→ **Brief**
Write out, unchanged, the lines from the one holding "Open options menu" to the close of the listing. Both the first and last lines belong in it.

→ **Exercise inputs**
┄┄┄┄┄┄┄┄┄┄
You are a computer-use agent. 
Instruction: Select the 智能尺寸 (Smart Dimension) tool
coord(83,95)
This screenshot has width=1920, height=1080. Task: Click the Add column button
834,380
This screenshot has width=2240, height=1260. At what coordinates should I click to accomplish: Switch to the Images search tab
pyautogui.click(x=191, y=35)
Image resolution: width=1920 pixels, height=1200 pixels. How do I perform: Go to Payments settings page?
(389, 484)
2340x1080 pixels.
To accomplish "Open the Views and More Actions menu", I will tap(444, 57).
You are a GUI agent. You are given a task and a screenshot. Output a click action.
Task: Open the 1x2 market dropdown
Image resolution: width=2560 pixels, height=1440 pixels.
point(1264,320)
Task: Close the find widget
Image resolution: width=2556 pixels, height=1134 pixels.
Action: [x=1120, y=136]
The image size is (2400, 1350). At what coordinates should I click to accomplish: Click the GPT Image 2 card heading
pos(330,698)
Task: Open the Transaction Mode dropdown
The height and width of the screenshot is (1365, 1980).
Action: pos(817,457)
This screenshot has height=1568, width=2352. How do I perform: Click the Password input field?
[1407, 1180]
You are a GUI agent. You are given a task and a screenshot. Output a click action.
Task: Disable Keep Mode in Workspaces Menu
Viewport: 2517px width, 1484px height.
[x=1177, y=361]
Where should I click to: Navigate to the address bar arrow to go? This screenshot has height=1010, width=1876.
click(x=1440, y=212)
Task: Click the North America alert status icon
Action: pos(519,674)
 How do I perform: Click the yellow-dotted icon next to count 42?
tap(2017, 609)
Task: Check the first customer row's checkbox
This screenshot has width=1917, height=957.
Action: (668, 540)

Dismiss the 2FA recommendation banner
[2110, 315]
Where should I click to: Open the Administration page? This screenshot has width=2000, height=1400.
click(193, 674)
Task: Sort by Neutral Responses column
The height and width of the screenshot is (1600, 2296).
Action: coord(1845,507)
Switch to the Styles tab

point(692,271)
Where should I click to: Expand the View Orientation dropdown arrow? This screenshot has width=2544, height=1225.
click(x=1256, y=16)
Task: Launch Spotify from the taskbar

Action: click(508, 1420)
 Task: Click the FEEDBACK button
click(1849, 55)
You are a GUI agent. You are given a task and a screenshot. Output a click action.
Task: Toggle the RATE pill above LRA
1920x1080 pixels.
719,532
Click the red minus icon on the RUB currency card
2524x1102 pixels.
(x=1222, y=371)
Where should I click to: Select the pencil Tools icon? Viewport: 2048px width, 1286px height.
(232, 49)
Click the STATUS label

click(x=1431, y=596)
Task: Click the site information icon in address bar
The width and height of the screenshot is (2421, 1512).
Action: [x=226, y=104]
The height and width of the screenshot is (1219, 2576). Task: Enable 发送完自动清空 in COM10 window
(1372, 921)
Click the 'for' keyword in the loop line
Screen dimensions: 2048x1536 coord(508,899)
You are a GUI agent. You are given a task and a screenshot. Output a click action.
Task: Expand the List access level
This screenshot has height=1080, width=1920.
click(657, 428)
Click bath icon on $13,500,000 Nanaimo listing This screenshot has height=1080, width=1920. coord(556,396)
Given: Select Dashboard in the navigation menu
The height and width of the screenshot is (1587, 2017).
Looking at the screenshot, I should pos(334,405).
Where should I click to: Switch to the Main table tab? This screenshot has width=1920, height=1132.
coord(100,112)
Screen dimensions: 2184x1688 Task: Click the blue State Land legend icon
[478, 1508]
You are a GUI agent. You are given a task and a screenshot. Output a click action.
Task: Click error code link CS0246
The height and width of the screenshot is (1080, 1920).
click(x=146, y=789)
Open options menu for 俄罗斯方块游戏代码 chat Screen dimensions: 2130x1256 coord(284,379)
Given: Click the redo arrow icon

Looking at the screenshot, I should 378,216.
┄┄┄┄┄┄┄┄┄┄
→ **Response box**
Open options menu for 俄罗斯方块游戏代码 chat Screen dimensions: 2130x1256 coord(284,379)
Given: Click the redo arrow icon

Looking at the screenshot, I should 378,216.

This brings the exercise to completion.